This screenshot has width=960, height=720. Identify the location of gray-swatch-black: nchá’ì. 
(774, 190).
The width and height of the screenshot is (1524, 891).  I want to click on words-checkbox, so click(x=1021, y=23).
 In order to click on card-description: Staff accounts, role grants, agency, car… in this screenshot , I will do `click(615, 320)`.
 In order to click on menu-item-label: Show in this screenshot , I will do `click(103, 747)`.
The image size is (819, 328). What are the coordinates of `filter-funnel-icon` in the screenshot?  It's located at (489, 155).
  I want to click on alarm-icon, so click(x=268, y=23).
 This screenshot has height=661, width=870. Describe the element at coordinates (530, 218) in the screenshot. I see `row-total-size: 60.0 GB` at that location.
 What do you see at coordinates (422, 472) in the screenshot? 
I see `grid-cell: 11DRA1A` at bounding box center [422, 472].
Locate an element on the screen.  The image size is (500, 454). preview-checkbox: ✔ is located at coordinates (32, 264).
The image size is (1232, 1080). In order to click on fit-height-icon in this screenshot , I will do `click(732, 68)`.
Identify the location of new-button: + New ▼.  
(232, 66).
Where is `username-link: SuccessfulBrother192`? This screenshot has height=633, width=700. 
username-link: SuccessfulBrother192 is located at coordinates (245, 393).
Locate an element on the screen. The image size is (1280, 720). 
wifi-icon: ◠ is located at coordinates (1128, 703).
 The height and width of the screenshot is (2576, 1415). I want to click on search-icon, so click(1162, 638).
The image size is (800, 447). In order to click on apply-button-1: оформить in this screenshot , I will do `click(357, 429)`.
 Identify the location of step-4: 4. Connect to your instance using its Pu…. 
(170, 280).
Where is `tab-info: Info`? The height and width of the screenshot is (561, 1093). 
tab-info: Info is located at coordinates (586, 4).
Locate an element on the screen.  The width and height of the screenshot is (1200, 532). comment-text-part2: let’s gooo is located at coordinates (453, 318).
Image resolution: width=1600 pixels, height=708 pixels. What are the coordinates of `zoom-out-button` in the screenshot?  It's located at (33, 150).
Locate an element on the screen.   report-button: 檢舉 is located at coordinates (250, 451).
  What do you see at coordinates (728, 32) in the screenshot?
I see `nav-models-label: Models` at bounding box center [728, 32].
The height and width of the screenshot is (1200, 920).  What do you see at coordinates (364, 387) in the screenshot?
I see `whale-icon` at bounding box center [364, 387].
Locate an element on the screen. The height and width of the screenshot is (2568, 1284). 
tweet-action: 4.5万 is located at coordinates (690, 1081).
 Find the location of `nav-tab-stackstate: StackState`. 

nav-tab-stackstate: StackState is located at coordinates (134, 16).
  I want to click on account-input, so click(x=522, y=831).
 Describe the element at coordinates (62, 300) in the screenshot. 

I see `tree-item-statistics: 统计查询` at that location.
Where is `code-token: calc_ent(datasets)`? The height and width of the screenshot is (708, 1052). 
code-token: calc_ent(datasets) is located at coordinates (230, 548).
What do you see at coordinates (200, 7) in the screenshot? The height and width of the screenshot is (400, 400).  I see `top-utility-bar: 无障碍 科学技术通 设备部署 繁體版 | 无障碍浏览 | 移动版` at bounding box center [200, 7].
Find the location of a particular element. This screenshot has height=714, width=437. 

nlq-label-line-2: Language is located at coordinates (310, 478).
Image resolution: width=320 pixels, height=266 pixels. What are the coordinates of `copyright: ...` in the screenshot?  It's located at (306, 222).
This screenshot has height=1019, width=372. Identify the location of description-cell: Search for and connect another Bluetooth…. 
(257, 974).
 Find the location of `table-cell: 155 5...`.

» TASK DIRECTIONS:
Locate every line in the records above that contains the string "Find" and copy each of those lines. Case counts, so the match must be case-sensitive.

» EXERCISE ANSWER:
 Find the location of `nav-tab-stackstate: StackState`. 
Find the location of a particular element. This screenshot has height=714, width=437. 
 Find the location of `table-cell: 155 5...`.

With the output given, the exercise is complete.